= EXERCISE DETAILS =
The line with "Share the first" and each line following it, up to the final line of the data, should be set down exactly; pictures stay out.

---------- DATA TO USE

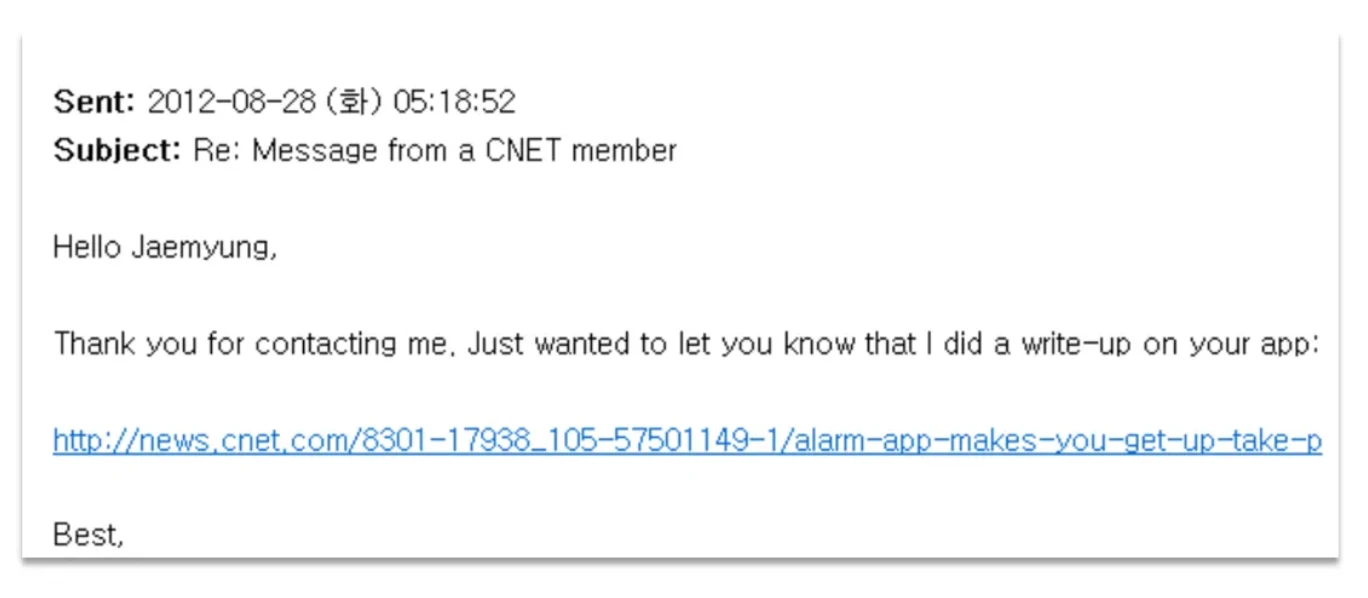
Task: Click the "Subject:" bold label
Action: (117, 150)
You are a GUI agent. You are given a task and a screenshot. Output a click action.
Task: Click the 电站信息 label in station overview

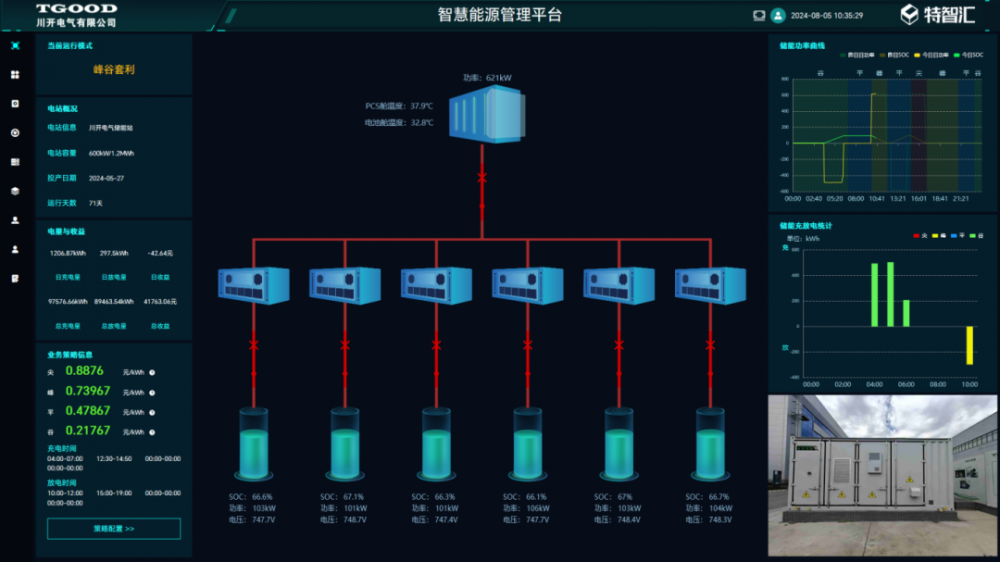click(x=62, y=128)
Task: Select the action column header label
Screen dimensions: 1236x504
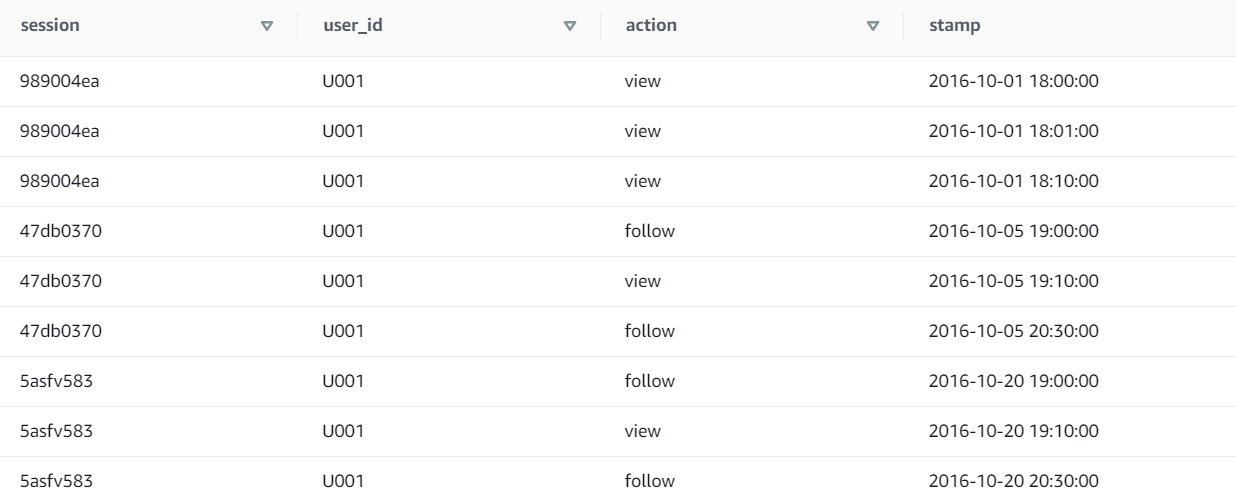Action: [650, 26]
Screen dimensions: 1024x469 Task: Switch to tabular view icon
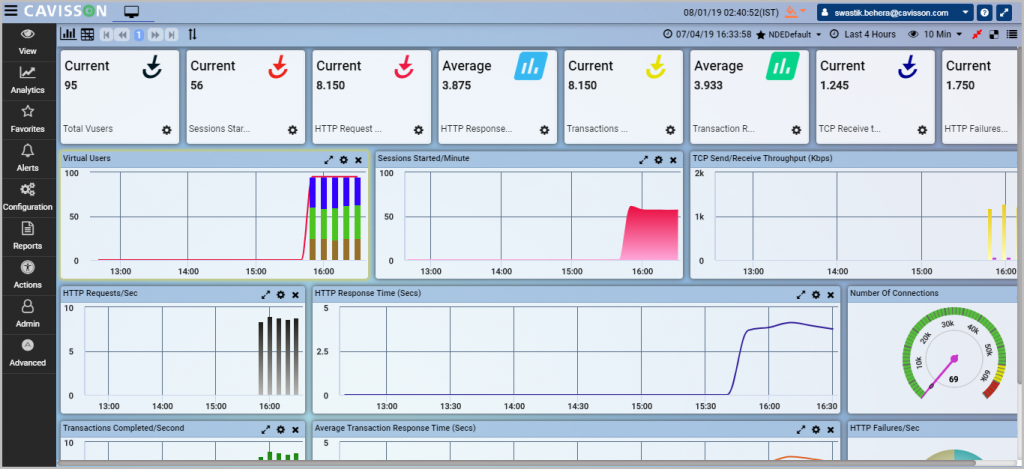(x=87, y=34)
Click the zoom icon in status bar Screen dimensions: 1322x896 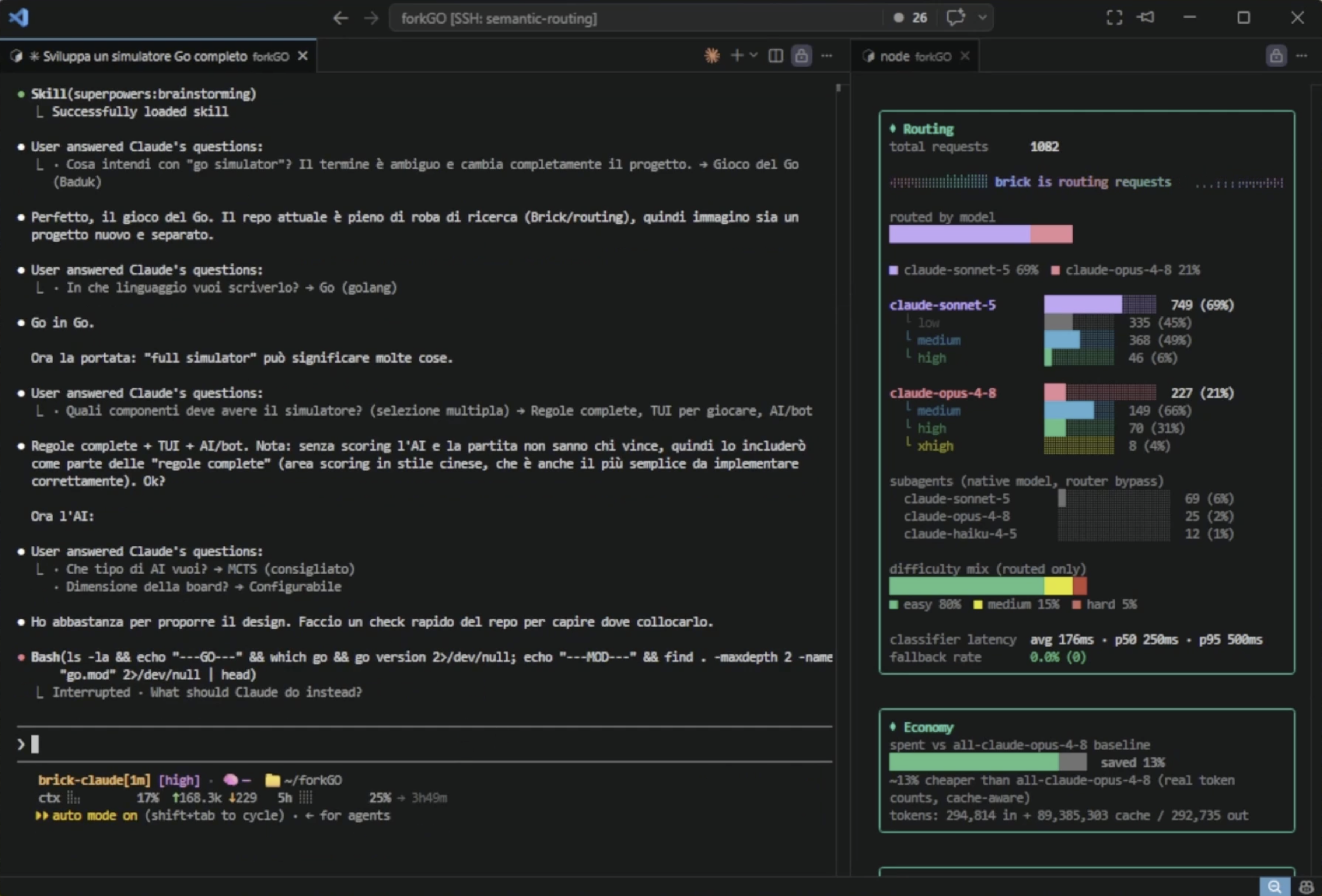1274,886
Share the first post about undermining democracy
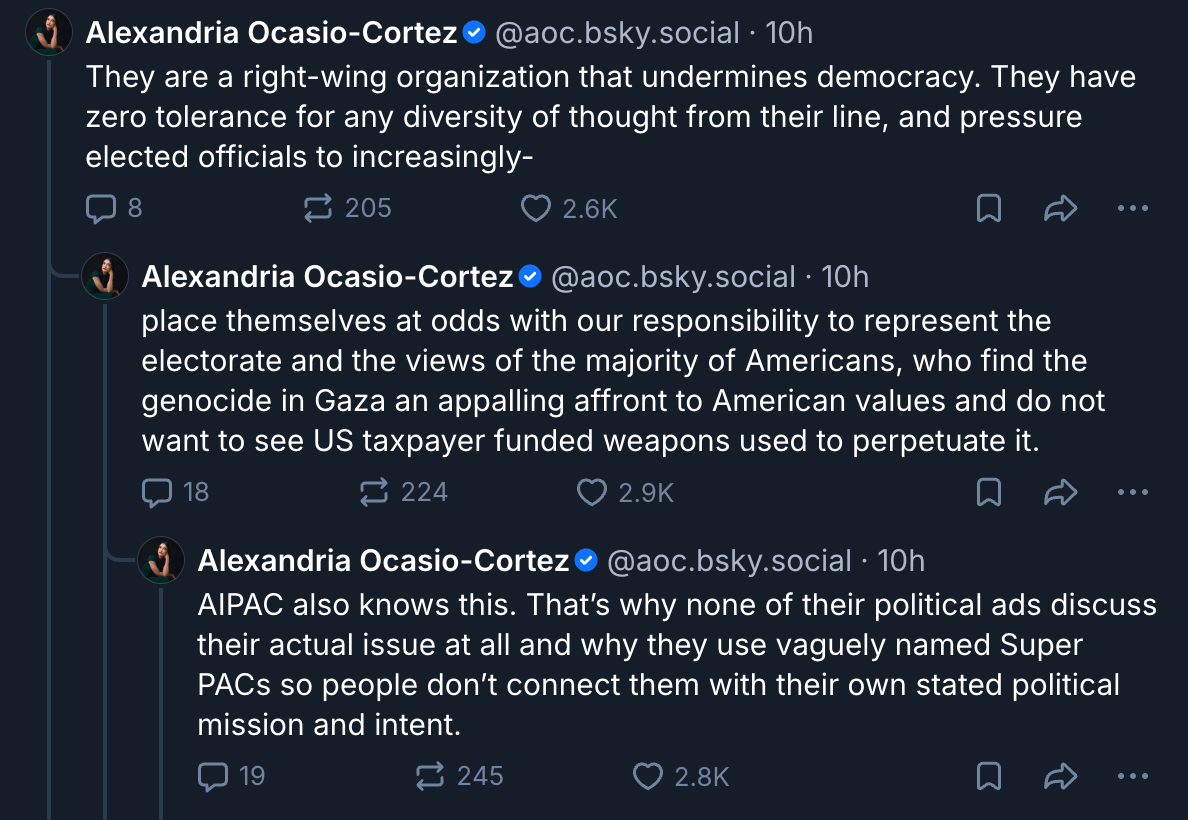 (1060, 208)
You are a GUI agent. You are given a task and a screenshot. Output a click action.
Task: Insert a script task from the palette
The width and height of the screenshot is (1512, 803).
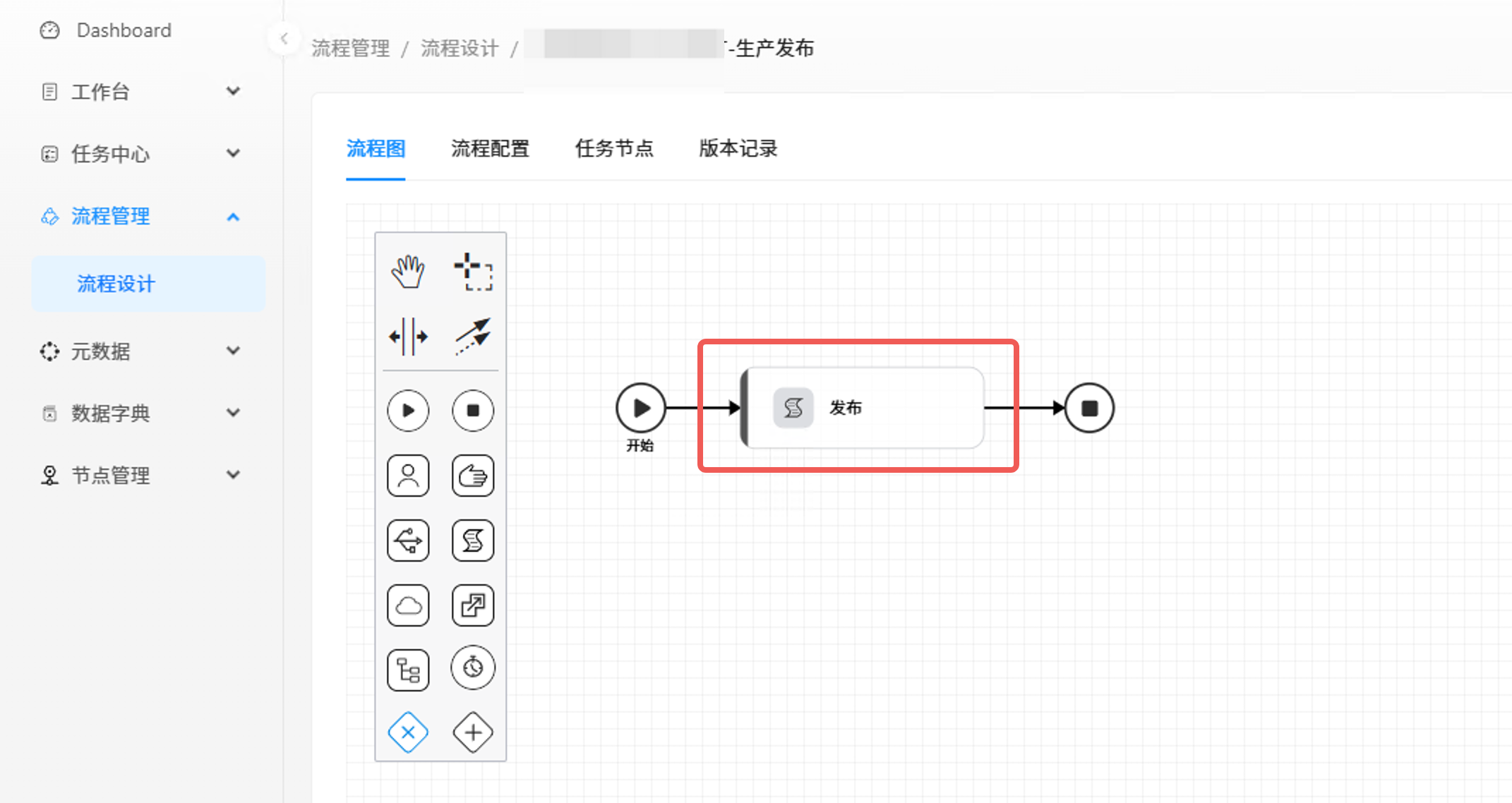473,541
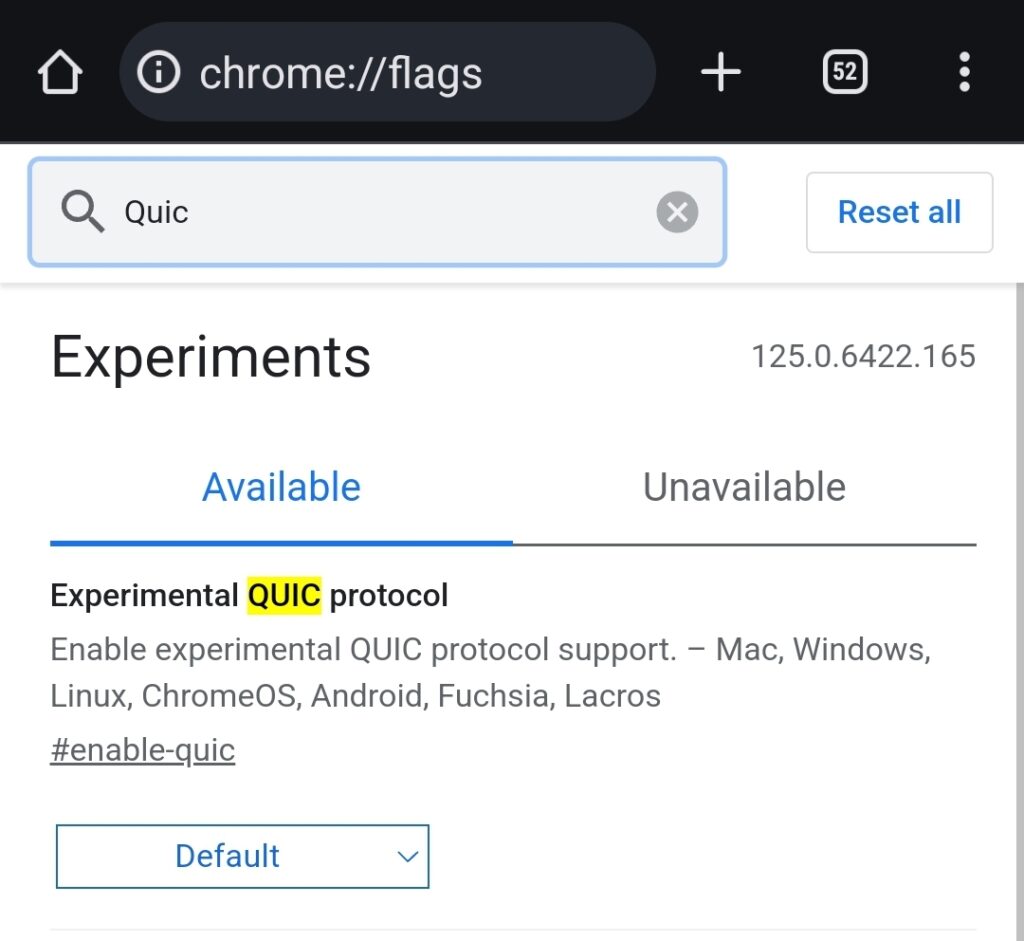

--------------------

= FINISHED EXERCISE =
Share the first post about undermining democracy
 (1060, 208)
You are a GUI agent. You are given a task and a screenshot. Output a click action.
Task: Insert a script task from the palette
The width and height of the screenshot is (1512, 803).
473,541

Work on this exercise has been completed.